Why is this study needed?
Sepsis is a leading cause of paediatric death internationally, with in-hospital mortality estimates varying from 5-20%. Delays to diagnosis and treatment initiation are associated with poorer outcomes. Existing models, such as the recently published diagnostic criteria, Phoenix Sepsis Criteria (PSC), identify children with sepsis and/or predict mortality. They can tell us who has sepsis, but not who is likely to develop it.
What is the problem
Few models exist to predict which children are likely to develop sepsis, when early diagnosis and treatment may be most useful. Currently, no multicentre models in the emergency setting predict organ dysfunction before it is present.
Without an accurate tool for predicting paediatric sepsis, children are at risk of preventable harm from delays to identification and treatment.
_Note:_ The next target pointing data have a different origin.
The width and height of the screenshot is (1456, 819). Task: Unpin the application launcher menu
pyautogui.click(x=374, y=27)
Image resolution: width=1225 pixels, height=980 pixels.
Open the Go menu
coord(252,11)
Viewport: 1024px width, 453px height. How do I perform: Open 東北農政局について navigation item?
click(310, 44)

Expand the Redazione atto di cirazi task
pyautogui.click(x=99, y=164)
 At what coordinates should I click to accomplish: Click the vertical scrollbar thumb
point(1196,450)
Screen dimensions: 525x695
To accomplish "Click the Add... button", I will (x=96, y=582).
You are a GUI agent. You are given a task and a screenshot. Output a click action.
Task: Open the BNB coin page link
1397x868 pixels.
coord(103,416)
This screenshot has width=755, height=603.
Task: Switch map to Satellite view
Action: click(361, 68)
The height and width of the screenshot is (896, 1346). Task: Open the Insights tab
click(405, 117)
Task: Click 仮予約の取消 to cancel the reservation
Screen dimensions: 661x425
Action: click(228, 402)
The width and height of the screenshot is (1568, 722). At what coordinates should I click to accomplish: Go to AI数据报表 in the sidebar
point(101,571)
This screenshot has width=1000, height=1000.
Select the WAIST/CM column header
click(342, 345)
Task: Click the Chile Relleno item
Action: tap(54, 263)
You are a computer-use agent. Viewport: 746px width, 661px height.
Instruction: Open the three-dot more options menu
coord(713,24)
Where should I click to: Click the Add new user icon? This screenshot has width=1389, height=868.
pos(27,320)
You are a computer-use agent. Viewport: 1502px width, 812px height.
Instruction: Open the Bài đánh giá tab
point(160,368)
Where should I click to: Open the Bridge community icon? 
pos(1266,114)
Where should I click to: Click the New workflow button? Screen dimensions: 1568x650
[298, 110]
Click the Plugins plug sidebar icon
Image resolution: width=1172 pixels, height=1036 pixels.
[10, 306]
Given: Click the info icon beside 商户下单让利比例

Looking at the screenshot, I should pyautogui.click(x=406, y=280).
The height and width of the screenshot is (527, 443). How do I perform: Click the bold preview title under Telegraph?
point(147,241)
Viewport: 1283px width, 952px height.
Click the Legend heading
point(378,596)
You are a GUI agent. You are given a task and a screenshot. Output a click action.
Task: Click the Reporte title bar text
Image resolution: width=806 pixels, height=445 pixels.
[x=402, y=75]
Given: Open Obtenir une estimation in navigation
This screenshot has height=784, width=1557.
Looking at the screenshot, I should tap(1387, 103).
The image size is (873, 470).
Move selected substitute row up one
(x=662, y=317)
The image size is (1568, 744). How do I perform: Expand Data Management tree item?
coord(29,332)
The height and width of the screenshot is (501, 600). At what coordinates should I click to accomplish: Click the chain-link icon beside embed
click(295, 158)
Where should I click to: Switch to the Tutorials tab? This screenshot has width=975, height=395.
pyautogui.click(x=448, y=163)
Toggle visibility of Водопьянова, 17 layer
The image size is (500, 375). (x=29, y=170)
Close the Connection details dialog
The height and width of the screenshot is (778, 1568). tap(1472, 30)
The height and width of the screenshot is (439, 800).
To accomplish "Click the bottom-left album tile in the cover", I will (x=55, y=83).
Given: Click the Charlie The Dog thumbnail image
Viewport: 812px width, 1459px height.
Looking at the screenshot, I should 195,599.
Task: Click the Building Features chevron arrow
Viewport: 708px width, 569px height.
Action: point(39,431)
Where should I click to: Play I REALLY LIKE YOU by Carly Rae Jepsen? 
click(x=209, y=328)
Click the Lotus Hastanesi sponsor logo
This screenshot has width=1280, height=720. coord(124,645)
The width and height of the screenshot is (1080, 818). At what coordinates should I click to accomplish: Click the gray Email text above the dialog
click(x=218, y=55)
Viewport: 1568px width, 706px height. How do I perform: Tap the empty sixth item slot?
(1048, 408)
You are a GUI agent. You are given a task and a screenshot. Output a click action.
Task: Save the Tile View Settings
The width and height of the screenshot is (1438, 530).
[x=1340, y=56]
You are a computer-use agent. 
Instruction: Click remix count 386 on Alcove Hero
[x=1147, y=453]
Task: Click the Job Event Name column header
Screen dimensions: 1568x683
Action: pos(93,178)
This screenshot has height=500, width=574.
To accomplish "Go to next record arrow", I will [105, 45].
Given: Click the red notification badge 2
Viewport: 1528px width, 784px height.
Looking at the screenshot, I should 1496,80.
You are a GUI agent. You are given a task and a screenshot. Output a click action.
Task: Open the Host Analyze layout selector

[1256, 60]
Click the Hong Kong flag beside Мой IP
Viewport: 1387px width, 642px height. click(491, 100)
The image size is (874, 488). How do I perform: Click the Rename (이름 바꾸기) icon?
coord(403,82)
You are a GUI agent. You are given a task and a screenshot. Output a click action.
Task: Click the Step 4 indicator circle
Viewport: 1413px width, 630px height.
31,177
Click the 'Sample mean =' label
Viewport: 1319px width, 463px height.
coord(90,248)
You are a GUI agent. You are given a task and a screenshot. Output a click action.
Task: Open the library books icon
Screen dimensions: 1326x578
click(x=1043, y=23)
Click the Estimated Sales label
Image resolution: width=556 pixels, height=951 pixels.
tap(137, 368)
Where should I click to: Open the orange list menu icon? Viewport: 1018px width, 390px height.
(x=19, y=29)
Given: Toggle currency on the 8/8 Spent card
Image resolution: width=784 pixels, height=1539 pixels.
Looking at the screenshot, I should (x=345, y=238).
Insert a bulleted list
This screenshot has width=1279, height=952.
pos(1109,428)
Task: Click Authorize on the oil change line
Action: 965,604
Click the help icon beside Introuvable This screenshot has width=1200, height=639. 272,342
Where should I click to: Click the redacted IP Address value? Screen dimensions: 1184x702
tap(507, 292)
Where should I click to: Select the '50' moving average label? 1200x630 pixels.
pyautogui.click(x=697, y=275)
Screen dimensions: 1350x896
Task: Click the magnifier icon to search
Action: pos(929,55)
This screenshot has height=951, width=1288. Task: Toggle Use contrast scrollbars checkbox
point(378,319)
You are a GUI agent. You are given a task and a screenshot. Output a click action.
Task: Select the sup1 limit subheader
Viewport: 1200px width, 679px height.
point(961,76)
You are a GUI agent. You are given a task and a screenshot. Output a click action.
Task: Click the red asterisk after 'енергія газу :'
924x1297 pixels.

Alpern ER, Scott HF, Balamuth F, et al. Derivation and Validation of Predictive Models for Early Pediatric Sepsis. JAMA Pediatr. 2025;179(12):1318–1325. doi:10.1001/jamapediatrics.2025.3892
What were the aims of the study?
To develop machine learning models, using data from the electronic health record (EHR) obtained in the first four hours after an emergency department (ED) presentation, to predict the likelihood of developing sepsis with organ dysfunction within 48 hours.
What they did
This was a multisite, registry study involving EHR data from five health systems in the Paediatric Emergency Care Applied Research Network (PECARN). Study sites included five academic quaternary-care EDs and three affiliated community EDs and hospitals.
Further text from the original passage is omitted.